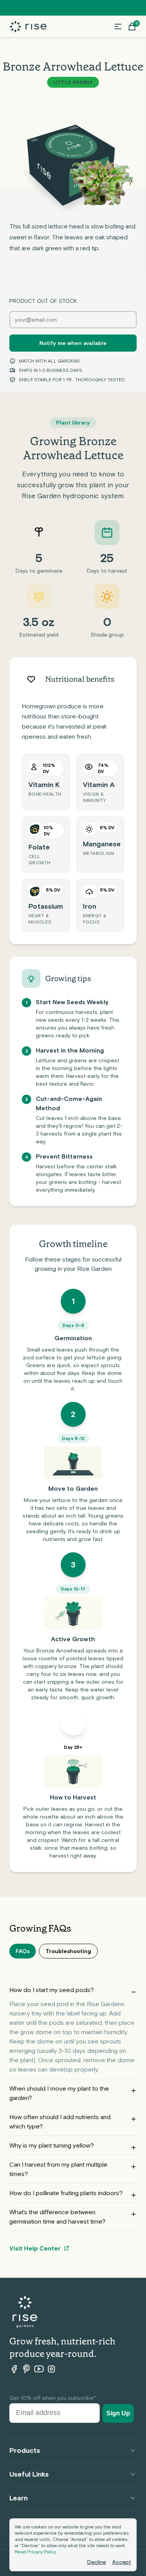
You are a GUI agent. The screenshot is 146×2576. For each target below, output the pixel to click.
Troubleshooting (68, 1951)
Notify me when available (73, 343)
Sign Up (118, 2413)
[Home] (28, 27)
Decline (96, 2562)
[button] (118, 26)
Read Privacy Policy (35, 2552)
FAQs (23, 1951)
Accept (121, 2562)
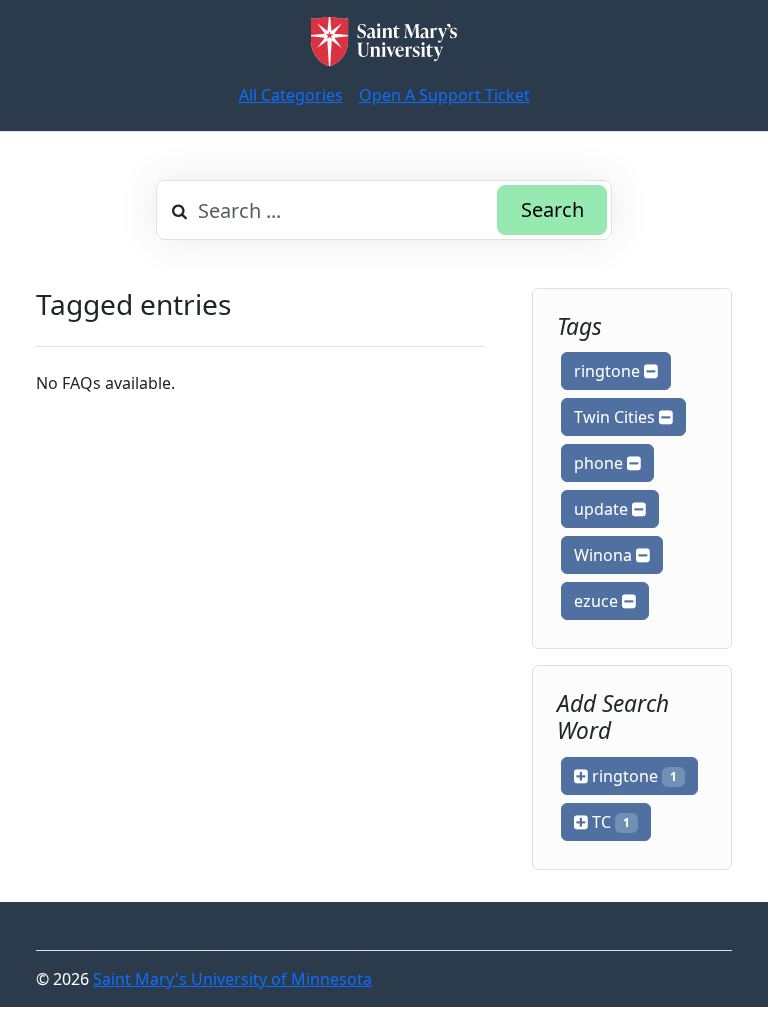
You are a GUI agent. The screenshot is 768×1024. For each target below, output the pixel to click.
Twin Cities (616, 417)
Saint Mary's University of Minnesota (232, 979)
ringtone (609, 371)
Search (552, 209)
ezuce (598, 601)
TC (609, 822)
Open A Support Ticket (444, 95)
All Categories (291, 95)
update (603, 509)
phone (600, 463)
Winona (605, 555)
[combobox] (384, 210)
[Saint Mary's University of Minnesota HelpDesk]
========
Exercise requirements: Only the lines from the one containing "Winona (605, 555)" to the end of the data should be printed, exactly as they stand.

Finished task:
Winona (605, 555)
[combobox] (384, 210)
[Saint Mary's University of Minnesota HelpDesk]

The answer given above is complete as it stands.